Vivía en un departamento de la calle Hamburgo, en un edificio que pasaba desapercibido por viejo y maltratado. Siempre había un hombre sentado en la puerta, atisbando a qué auto se subían las chicas y apuntando en un cuaderno de primaria la hora de salida y, seguramente, también las placas de mi coche. En el edificio vivían sólo sus compañeras de trabajo, cuarenta o cincuenta bailarinas de Hungría, Rumania, Venezuela, Argentina, alguna veracruzana o panameña. Nuestras salidas eran de lo más simple: al cine, a cenar, comer sushi, que devoraba en grandes cantidades. Ella ganaba lo suficiente para usar sólo ropa y zapatos de diseñador, perfumes y cosméticos en frascos de colección, para ir todos los sábados al peluquero y a la cama de bronceado, lo que hacía más náufragos sus ojos azules y más deslumbrante su cabello casi blanco de tan rubio, pero ni siquiera el exceso de rayos UVA disimulaba el contraste de su piel siberiana cuando le echaba encima la oscuridad de mi peso muerto. Recuerdo una vez que la invité a Bellas Artes a ver Madame Butterfly salió con el cabello planchado y un vestido gris casi hasta los tobillos. Aunque no lloró como Julia Roberts, en Pretty woman, yo sí me sentí Richard Gere caminando de la mano por la Alameda como si fuera Central Park. Fue una semana antes de que Marisol Oviaño y sus hijos llegaran unos días a mi casa, antes de abordar el vuelo de regreso a Madrid. Ella me dijo que el siguiente sábado no nos veríamos, porque no le gustaba mentir y le daba vergüenza que mi amiga supiera a qué se dedicaba. Yo no sólo no la dejé partir sino que estuve con ella en todo momento, excepto cuando se fueron a la cocina a preparar tortilla de papas y beberse botella y media de güisqui, a Marisol le confesó detalles de su vida que hasta la fecha no me ha querido revelar.

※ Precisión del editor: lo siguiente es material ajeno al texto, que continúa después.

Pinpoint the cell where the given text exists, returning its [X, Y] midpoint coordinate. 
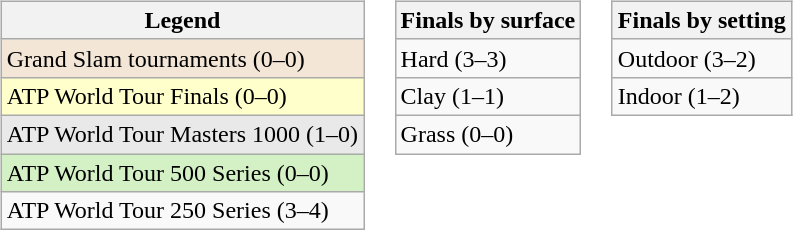
ATP World Tour 250 Series (3–4) [182, 211]
Finals by surface [488, 20]
Grand Slam tournaments (0–0) [182, 58]
Clay (1–1) [488, 96]
Finals by setting [702, 20]
Outdoor (3–2) [702, 58]
ATP World Tour Finals (0–0) [182, 96]
Indoor (1–2) [702, 96]
Hard (3–3) [488, 58]
ATP World Tour 500 Series (0–0) [182, 173]
ATP World Tour Masters 1000 (1–0) [182, 134]
Grass (0–0) [488, 134]
Legend [182, 20]
Provide the [x, y] coordinate of the cell's center where the given text is located.  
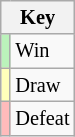
Defeat [42, 118]
Draw [42, 85]
Win [42, 51]
Key [38, 17]
Provide the [X, Y] coordinate of the cell's center where the given text is located.  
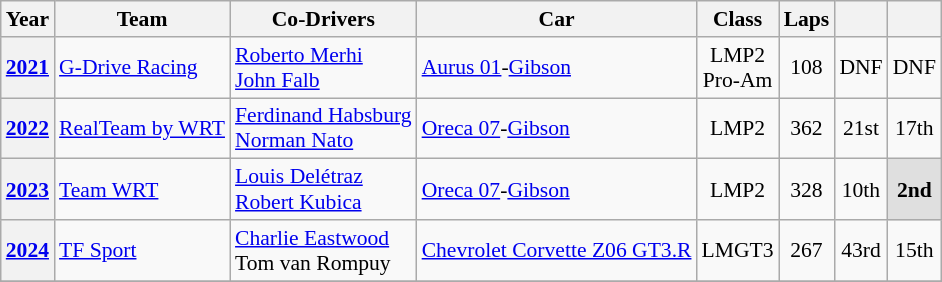
Aurus 01-Gibson [557, 68]
Co-Drivers [324, 19]
15th [914, 250]
10th [860, 190]
Team WRT [142, 190]
Car [557, 19]
21st [860, 128]
2023 [28, 190]
Ferdinand Habsburg Norman Nato [324, 128]
Roberto Merhi John Falb [324, 68]
RealTeam by WRT [142, 128]
LMGT3 [738, 250]
Chevrolet Corvette Z06 GT3.R [557, 250]
Laps [807, 19]
Team [142, 19]
Charlie Eastwood Tom van Rompuy [324, 250]
Class [738, 19]
TF Sport [142, 250]
G-Drive Racing [142, 68]
108 [807, 68]
43rd [860, 250]
17th [914, 128]
Year [28, 19]
267 [807, 250]
Louis Delétraz Robert Kubica [324, 190]
2nd [914, 190]
LMP2Pro-Am [738, 68]
362 [807, 128]
2021 [28, 68]
2022 [28, 128]
328 [807, 190]
2024 [28, 250]
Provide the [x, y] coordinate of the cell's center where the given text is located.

Las que trabajamos en esto es porque no sabemos hacer otra cosa, y tenemos por lo menos un hijo que mantener, de cada diez mujeres ocho son madres. Ganamos mucho dinero pero hay que saberlo administrar porque la competencia es más desleal que en cualquier otro negocio. Tus peores enemigos no son los clientes, sino tus mismas compañeras, me aseguró. La conocí un día de copas con unos amigos que hacían el casting para una película, en un table dance de la Zona Rosa. Después de que varios de ellos intentaron seducirla, al final decidió irse conmigo. A la salida le pregunté por qué me había escogido si yo no era el que pagaba los tragos, contestó que por mi mirada, una en este oficio aprende a distinguir a los hombres sólo por la manera como están sentados. Antes de llegar a mi casa pasamos a un Oxxo por cervezas y cigarrillos Benson, cuando quise pagar no me dejó. Soy rusa, no latina, fue su respuesta. La misma frase me dijo al descubrir que su cuerpo no había pasado por el bisturí y la silicona, a pesar de su busto pequeño.

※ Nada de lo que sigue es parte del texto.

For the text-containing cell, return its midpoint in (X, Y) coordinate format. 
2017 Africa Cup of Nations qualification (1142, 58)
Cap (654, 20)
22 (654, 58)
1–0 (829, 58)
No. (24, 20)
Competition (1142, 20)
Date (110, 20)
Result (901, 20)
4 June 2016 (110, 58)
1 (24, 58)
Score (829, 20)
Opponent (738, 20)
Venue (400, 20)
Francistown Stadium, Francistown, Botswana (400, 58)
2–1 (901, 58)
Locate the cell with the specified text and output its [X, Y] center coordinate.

La he recordado en estas últimas semanas al leer en los diarios la guerra del Cáucaso, las fichas que siguen moviendo pillos como Bush y Putin con el pretexto de defender a un puñado de desgraciados que ya no saben a qué país pertenecen. Cuando ella me contaba de los años posteriores a la Perestroika, el hambre y el frío que pasaban porque a Siberia dejó de llegar el subsidio de la madre Rusia. Los prolongados cortes de luz, el paro de la industria que dejó de producir calor en una región que rebasa los 40 grados centígrados bajo cero. La muerte de los viejos y los niños de frío. Si pudieras escuchar el silencio del viento en mitad de la Tundra Siberiana, me decía, también preferirías el ruido de la música, los aplausos, los gritos y el manoseo de los hombres que cada noche pagan por verme bailar. Pero tampoco en México encontró sosiego. Abandonó el país como había llegado, apenas con lo puesto, el verano que Andrés Manuel López Obrador y sus compinches tomaron Paseo de la Reforma, sumiendo por meses a la Zona Rosa y sus alrededores en el caos. El table dance donde trabajaba poco a poco se fue quedando sin clientes y otra vez Anastasia, Tasha, o Luda tuvo que emigrar. Podría tener cualquier nombre porque cada semana se lo cambiaba, sin embargo a mí me lo dijo, faltando al primer principio de su oficio, cuando me besaba: Ludmila.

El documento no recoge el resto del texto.